10

MARCH, 2022

Find the person behind the suit!

 

 

 

This a true story so I have changed some of the details to hide the people involved.

It’s an amazing tale which just goes to prove that there is a real human with a back story behind every corporate executive and if you persist and invest enough time you will find out more about them which may perhaps make it easier for you to do business together.

A while back a friend of mine told me a tale about meeting a new client and how the pendulum swung from near disaster to rip roaring success.

He was the MD of a PR consultancy and he had just inherited a subsidiary business into his group. He had a couple of months wriggle room before the good, and the bad, from this new business became part of his P&L so he decided to meet as many clients as possible. He reasoned that if any were thinking of exiting he could get them off his books before they became a hole in his accounts….smart move.

He met with the subsidiary consultancy boss and asked about the clients, all of whom, according to the smooth-talking colleague, loved them and would never leave. So far so good, he thought but he didn’t quite trust the snake-oil salesman that sat in front of him so he asked to meet the biggest clients quickly, one of whom was a growing business in the takeaway fast food market.

On the day that the marketing director for this client business came to their offices he booked a table at a nice restaurant and sought last minute reassurances from his colleague that she was a happy client and that all would be well.
Despite his colleague’s protestations that everything was great, my friend took one look at the client, as she sat in reception, and knew immediately that something was wrong. He had been round the block and he knew that you’re-getting-sacked-face if ever he saw it and she wore it with grim determination.

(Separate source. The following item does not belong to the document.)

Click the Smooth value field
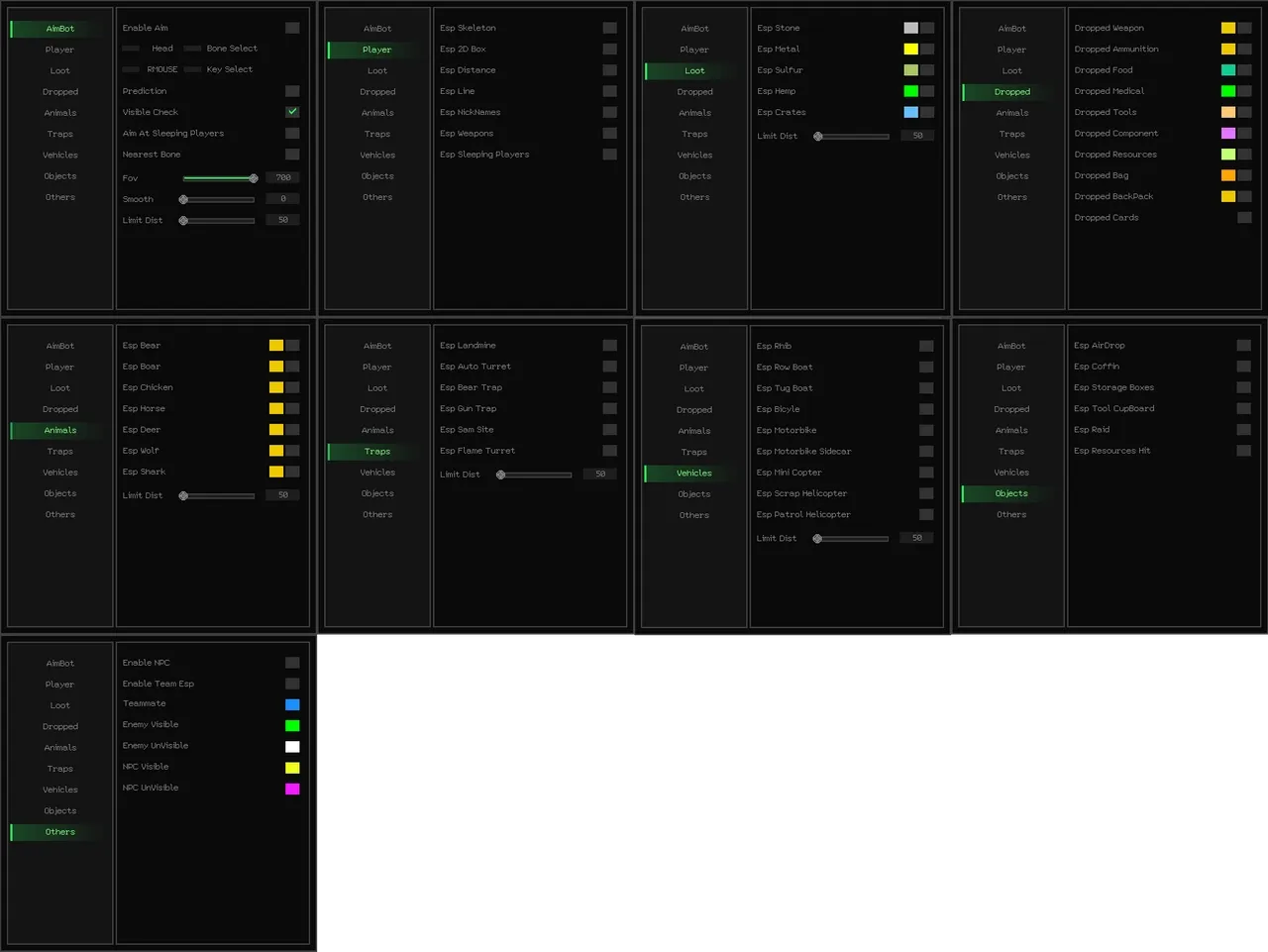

The lunch was, he told me, an unmitigated disaster. It was very evident that his colleague had pulled the wool over his eyes as the client showed no sign of interest in becoming part of the new, enlarged PR outfit and, try as he might, he could not engage her in anything but basic business chat and they sat in partial silence over their three course meal.
As I said, he had already decided that if they were going to lose clients they needed to do it before it became his problem so, whilst giving up was not in his DNA, he did know when defeat was breathing down his neck.

Throwing caution to the wind he asked her why she had made a slightly off the cuff disparaging remark about her takeaway business not having a branch in his home town in the north. It turned out it was her hometown too!

Guessing that they were around the same age as each other he asked the intrusive question we all ask when we meet people from our home towns – “where did you go to school?”

Caught off guard, the corporate mask slipped momentarily and she told him and, of course, he knew it. He replied that he had attended the equivalent boys independent school in the town and that they must have mutual acquaintances if not friends….remember by now, he didn’t really care he just wanted the frosty atmosphere to go.

Despite herself she couldn’t help but tell him her brother had attended the same boys school and that she had watched him play rugby there on a number of occasions. My friend was also a rugby player, so he asked her what her brother’s name was and she hesitatingly said his name – let’s call him Peter Hampson – to which he blurted out “Peter Hampson? You’re Peter Hampson’s sister? If you watched him play, you must have watched me as we were in the same team”.

And bang, the mood changed as they both immediately regressed to being 18 year A Level students in a northern town and not two poker-faced business executives who were acting out a corporate joust in London years later.

Needless to say the snake oil salesman was sent packing, another bottle of red was ordered and my friend, on a roll now, chanced his arm by asking who her best friend from home was. Genuinely, but unbelievably, he went to primary school with the best friend so by now the ice had melted and they got on like a house on fire.

So, what was the denouement?

She told him that she had indeed come to end the business relationship, citing a long list of cockups and errors of judgement but he was able to ask for a chance to fix things this time under his guidance and pledged to do better. She could hardly say no and three years later, when he set up his own PR consultancy, the by now nationwide takeaway business became his first client.

OK, so the chances of something like this happening are slim and you may only get one coincidence as dramatic as this in your whole career, but the point is that we are all people first and executives second. If my friend hadn’t picked up on the reference to their home town and given it one last shot at engaging her the sliding doors moment could have been very different.

I love that story and I use it as an inspiration with existing and prospective clients to find out as much as you can about the person behind the mask. Of course, with the advent of social media you can now find out too much about someone if they are not careful so I limit my research to LinkedIn but that medium can tell you a huge amount about the passions and motivation of the person you may be meeting for the first time….and probably even what school they went to!